DS hated the spray up his nose twice a day and fought me on it, but I negotiated, bribed, or whatever it took to get it in there every day. Finally, the LLMD said we could take him off. He waited a few months, and now wants us to do the nasal swab to double check that the infection's completely gone.

 

It was $112 for a bottle, but well worth it for us!

[JuliaFaith]

DS13 had T&A and ENT did the deep nasal swab while he was asleep. LLMD dr. was surprised when it came back positive so quickly. Apparently, a lot of them do not and she retests several times before getting a positive. Probably had something to do with how deep they were able to do the swab. He used the BEG spray 3 months and quit. Energy as been thru the roof. We ordered BEG spray twice for $88 each and insurance paid for most of it. This son never had a sinus infection or any sinus issues that we know of.

 

Had more than a whole bottle left so husband has been taking it since he has had a sinus infection for years and none of the dr. he had seen could do anything about it. He is almost done and is feeling "more energetic than he has in years." Had him also take salmon oil and chlorella with it for detoxing.

[sf_mom]

We use Bactroban Nasal ointment to protect and treat MACRONS for all of our children. Its an ointment, we swab every couple of days or when we know the kids will be in social setting with other potentially sick individuals. This is just part of our LLMD protocol with our children. We've been using since starting Lyme Treatment. We did not test specifically for MACRONS.

 

My husband uses the BEG Spray. He too thinks its a little tough on nasal cavity. We did not test for MARCONS but are using the BEG Spray to potentially deal with some of his lingering infections that might be in nasal cavity... The chronic cough he had since last Jan. is 90% improved since starting the spray.

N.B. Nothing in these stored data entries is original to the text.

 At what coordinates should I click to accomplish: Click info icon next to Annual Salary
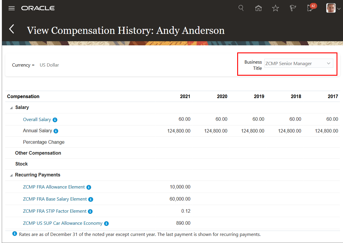tap(56, 131)
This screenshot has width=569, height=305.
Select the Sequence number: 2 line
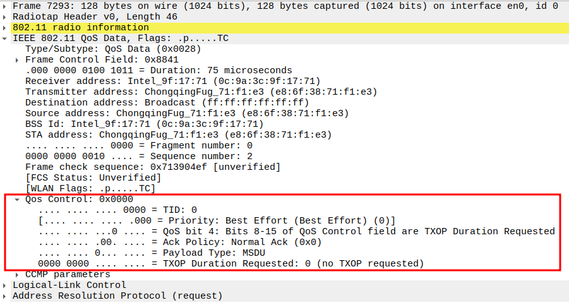[x=139, y=156]
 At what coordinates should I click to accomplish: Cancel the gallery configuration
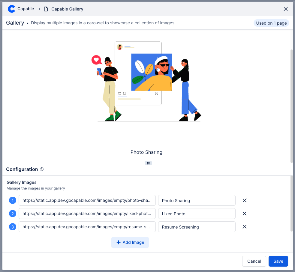pos(254,261)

Edited August 26, 2011 by SF Mom

[LNN]

Thanks everyone. At our appt., my daughter's nose was more pale and runny, looking very "allergic" as opposed to infected. It's the height of ragweed season here. I guess allergy shots for the past 14 months are working, since ragweed is one of her highest triggers and she hasn't had any outward symptoms (no itchy eyes etc). So the nose symptoms seem to be part of that. I asked about a xylitol spray and he felt that would be too irritating at this moment. So we'll do some quercetin as needed and just keep an eye out.

 

As an update to our other issues, we'll be testing for KPU, since her brother has it. We'll also be adding NAC to see if it helps with some of her anxiety-driven behaviors and re-starting bactrim, which we stopped in June. We spent a lot of time discussing bio-films and parasites, especially those that hang out in the plaque of CCSVI MS patients. Every time we focus on DD, the conversation comes back to parasites. She's taking mimosa but I see no changes one way or the other. Our LLMD is hesitant to do ART or even trial "let's see what happens" treatments for biofilms or ivermectin for parasites given DDs small size and age. There's a Fry test for the protozoa FL-1953, but it's $500. So it's on the table but first we'll look at KPU and build up her own immune system. Then see what remains. It's frustrating to not have a more definitive path, but I can't argue with the need for caution. I've seen my son get really sick from herxing and he's 3 years older and not petite like she is. We don't need any medical crisis on top of what we've got brewing. She's too little for many of the treatment options anyway. So we wait and see and hope Core will help her the way it's helped my son, if the KPU test comes back positive.

 

Thanks again to everyone who's offered advice and friendship.